§ Stated goal:
Quote every one of the records below verbatim, line for line.

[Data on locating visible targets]
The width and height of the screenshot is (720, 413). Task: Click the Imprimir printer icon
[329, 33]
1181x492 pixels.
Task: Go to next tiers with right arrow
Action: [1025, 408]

§ Task response:
The width and height of the screenshot is (720, 413). Task: Click the Imprimir printer icon
[329, 33]
1181x492 pixels.
Task: Go to next tiers with right arrow
Action: [1025, 408]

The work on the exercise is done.